HELP IS NEEDED: What to know…
Be an advocate for FHP with your family and friends. Give an overview of our challenges and explain staff are working double time to keep services open. Due to staffing shortages, high COVID numbers, high volumes and acuity of care needed, there are long wait times and unavoidable delays.
- Help those outside of health care understand that everyone is impacted by COVID, even when they don’t think they are. COVID numbers are high which requires additional staffing and resources. This creates delays for other patients to receive care. Some services may have to be eliminated. Some departments may have to close temporarily – this means that those in our community may need to go without necessary care. We are losing employees to less stressful industries – this contributes to delayed care and extended wait times.
- Patients, visitors, and family members are understandably frustrated ( we work in an emotionally charged environment). Unfortunately, this frustration is being taken out on FHP employees who are working in a stressful environment and are experiencing their own fears, frustrations, delays and life challenges both at work and at home. This is contributing to burnout and resignations.
- This is our first pandemic. We’re experiencing challenges we’ve never seen before and considering operational changes that have never had to be considered before.
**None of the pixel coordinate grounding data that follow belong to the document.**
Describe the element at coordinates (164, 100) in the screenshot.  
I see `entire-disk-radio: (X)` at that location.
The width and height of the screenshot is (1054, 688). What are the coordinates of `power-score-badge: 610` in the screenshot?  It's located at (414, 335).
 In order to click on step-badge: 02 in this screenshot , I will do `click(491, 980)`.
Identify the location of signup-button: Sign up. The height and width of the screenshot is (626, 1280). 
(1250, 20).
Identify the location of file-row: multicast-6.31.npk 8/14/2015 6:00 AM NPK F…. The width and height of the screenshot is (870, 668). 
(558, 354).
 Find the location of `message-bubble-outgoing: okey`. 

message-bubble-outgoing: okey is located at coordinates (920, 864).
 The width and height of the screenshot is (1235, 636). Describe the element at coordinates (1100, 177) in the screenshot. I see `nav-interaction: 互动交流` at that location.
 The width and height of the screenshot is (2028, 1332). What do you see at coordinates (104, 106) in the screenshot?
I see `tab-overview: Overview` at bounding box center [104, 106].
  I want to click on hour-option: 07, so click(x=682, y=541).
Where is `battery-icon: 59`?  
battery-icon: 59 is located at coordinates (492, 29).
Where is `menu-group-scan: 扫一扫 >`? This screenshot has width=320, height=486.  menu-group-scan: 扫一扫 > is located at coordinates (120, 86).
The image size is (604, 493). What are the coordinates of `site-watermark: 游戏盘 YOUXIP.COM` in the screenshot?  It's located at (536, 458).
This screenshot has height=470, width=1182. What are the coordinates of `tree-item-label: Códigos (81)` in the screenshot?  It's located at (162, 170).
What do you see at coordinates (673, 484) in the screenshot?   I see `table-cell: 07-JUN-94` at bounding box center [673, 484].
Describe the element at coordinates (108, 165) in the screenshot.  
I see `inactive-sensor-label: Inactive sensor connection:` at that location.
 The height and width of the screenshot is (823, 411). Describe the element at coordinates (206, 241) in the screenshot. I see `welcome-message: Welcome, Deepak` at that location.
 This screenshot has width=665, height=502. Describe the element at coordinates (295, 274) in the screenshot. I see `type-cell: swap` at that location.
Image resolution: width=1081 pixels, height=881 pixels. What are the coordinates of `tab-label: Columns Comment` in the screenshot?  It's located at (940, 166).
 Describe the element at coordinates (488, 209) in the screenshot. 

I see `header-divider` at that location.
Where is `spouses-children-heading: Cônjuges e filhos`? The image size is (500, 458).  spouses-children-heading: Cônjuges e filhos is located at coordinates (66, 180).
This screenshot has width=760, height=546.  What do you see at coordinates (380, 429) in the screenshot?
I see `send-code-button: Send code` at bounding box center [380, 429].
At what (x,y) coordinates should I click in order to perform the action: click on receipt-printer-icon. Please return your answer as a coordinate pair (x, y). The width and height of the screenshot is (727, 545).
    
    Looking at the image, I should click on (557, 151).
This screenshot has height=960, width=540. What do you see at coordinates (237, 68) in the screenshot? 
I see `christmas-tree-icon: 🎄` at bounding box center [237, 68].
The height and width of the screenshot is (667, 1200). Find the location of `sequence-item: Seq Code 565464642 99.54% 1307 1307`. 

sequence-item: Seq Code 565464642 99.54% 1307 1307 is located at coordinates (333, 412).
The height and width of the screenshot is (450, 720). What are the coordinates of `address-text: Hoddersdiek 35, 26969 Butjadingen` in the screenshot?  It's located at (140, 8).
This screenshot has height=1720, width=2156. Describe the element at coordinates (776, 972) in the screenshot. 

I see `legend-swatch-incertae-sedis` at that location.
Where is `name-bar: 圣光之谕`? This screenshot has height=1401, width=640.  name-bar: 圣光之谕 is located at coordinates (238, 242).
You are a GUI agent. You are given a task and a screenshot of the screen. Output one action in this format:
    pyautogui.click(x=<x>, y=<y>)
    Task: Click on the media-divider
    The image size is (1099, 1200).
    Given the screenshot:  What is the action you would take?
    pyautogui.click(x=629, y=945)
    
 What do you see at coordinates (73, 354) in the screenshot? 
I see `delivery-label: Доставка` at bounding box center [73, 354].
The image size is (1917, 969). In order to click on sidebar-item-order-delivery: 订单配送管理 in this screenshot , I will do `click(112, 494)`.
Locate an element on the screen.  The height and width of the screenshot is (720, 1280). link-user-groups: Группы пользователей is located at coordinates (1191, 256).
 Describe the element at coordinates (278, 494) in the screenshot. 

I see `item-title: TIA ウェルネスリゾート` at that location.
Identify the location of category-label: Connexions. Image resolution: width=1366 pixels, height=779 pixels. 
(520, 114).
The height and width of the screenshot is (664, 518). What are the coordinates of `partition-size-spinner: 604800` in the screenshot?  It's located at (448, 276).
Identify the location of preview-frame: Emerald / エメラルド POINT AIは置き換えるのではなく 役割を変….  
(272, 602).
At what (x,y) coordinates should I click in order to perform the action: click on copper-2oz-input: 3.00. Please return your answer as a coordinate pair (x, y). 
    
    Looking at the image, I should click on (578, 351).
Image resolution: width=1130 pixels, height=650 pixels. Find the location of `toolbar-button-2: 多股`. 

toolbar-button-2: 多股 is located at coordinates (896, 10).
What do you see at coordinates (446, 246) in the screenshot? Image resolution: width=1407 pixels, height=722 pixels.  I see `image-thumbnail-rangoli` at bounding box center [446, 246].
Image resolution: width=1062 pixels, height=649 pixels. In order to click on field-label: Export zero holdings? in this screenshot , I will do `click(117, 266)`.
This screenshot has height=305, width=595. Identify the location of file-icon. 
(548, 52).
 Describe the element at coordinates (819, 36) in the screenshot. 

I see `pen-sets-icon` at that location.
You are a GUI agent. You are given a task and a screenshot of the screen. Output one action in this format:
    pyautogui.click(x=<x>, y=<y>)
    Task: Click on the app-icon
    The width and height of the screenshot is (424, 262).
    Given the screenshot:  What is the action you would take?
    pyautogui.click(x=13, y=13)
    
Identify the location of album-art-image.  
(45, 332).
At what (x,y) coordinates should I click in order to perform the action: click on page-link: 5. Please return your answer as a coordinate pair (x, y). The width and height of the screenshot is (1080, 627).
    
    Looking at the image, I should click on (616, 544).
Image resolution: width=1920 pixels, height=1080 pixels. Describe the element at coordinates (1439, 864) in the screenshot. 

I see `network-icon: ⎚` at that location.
- MASKING IN PUBLIC: The CDC recommends that everyone, regardless of vaccination status, wear masks in public indoor spaces in communities with high COVID-19 transmission. Fairbanks is in high alert, along with almost the entire state. Please mask up in public.
- U.S.: Cases are up 23%, deaths are up 111%, and hospitalizations are up 32% over 14 days. The 7-day average of new cases has been trending up since July 5. There are 7,829,286 active cases in the United States and the US remains #1 in new cases – more than three times the #2 country.
- Alaska: 620 new cases | 11 deaths | 130 hospitalizations | Statewide alert level: high | 54% of Alaskans 12+ vaccinated. Juneau has the highest vaccination rate at 77% and Mat-Su has the lowest at 38%. The current statewide alert level – based on the reported number of cases per 100,000 people over the past 7 days – is high (red) at 447.4. For boroughs and census areas: 26 areas are at the high alert level (>100 cases), 2 areas are at the substantial alert level (50-99.99), 0 areas are at the moderate alert level (>10-49.99) and 0 areas are at the low alert level (0-9.99). Alert levels for individual boroughs and census areas using the alert levels map on the cases dashboard here.
- Fairbanks: Community vaccination rate remain below national and state averages. Of 11 regions in Alaska, Fairbanks has one of the lowest vaccination rates at 47.7%.
- The pandemic is not over. It’s getting worse.
- The Delta variant is different. It’s making people sicker and its making younger people sick.
- Vaccinations are the most effective tool for ending the pandemic and the best defense against new strains. Vaccines are our best long term strategy.
- Mask up, vaccinated or not. Masking interrupts the spread of the virus and is the best short term strategy to avoid additional strain on the hospital.
If you have questions, comments, concerns or suggestions please send them to EmployeeFeedback@Foundationhealth.org
COVID continues to evolve. And, as long as it does, so too will the recommendations that are geared toward keeping everyone safe and alive.
This is a Foundation Health Partners employee communication, but can be shared with anyone who has an interest in learning more about COVID-19.